Identify Repeating Operations

Identify the loops, recursion, array traversals that repeat.

  • Primary operation: Recursive depth-first search (DFS) exploring up to 4 directions from each cell.
  • How many times: For each cell in the grid (rows * cols), DFS explores paths up to the length of the word (k), branching up to 4 directions at each step.
How Execution Grows With Input

As the grid size or word length grows, the search tries many possible paths, growing very fast.

Input Size (n = rows*cols, k = word length)Approx. Operations
n=10, k=3About 10 * 4^3 = 640
n=100, k=5About 100 * 4^5 = 102,400
n=1000, k=6About 1000 * 4^6 = 4,096,000

Pattern observation: The operations grow exponentially with the word length and linearly with the grid size.

Final Time Complexity

Time Complexity: O(n * 4^k)

This means the search time grows linearly with the number of cells and exponentially with the word length.

Common Mistake

[X] Wrong: "The search only checks each cell once, so it is O(n)."

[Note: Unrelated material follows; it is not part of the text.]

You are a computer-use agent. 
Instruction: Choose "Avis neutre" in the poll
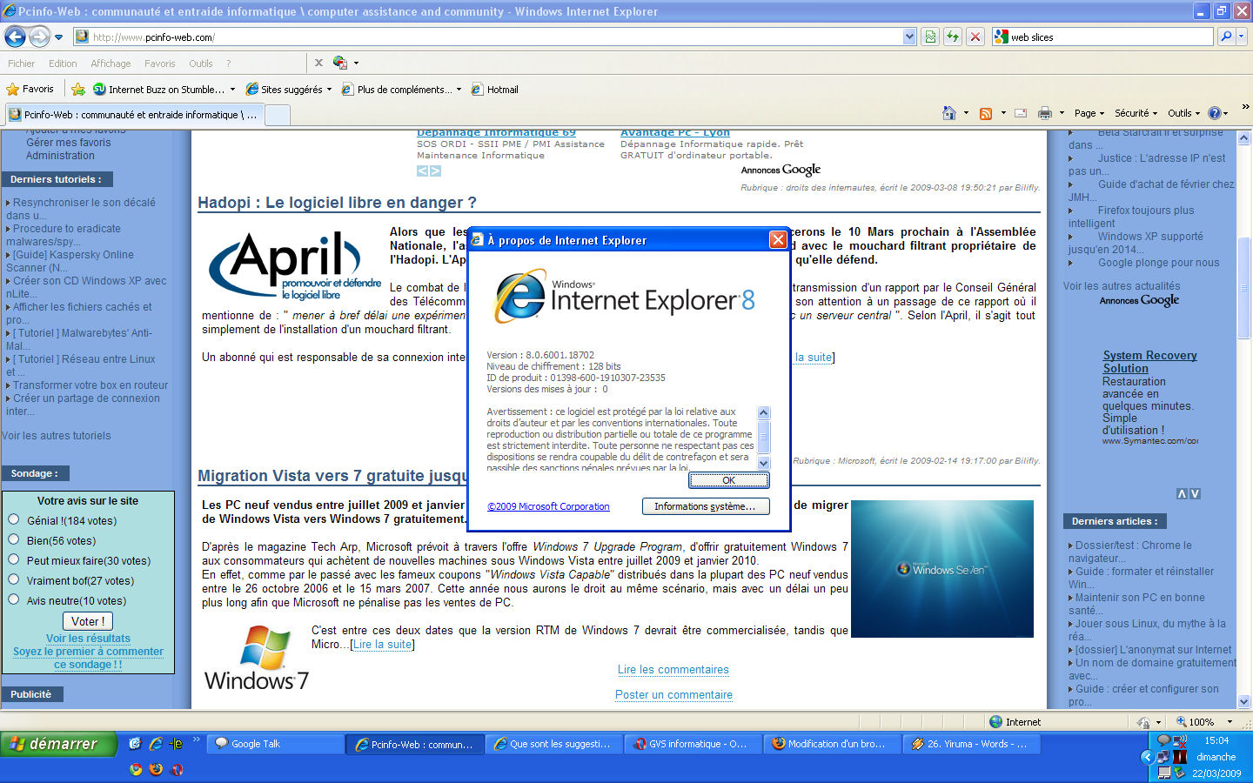pyautogui.click(x=14, y=599)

[OK] Correct: The search explores many paths from each cell, branching multiple times, so it repeats work exponentially with word length.

Interview Connect

Understanding this complexity helps you explain how backtracking explores many possibilities and why pruning or constraints matter in real problems.

Self-Check

"What if we limited the search to only move right and down? How would the time complexity change?"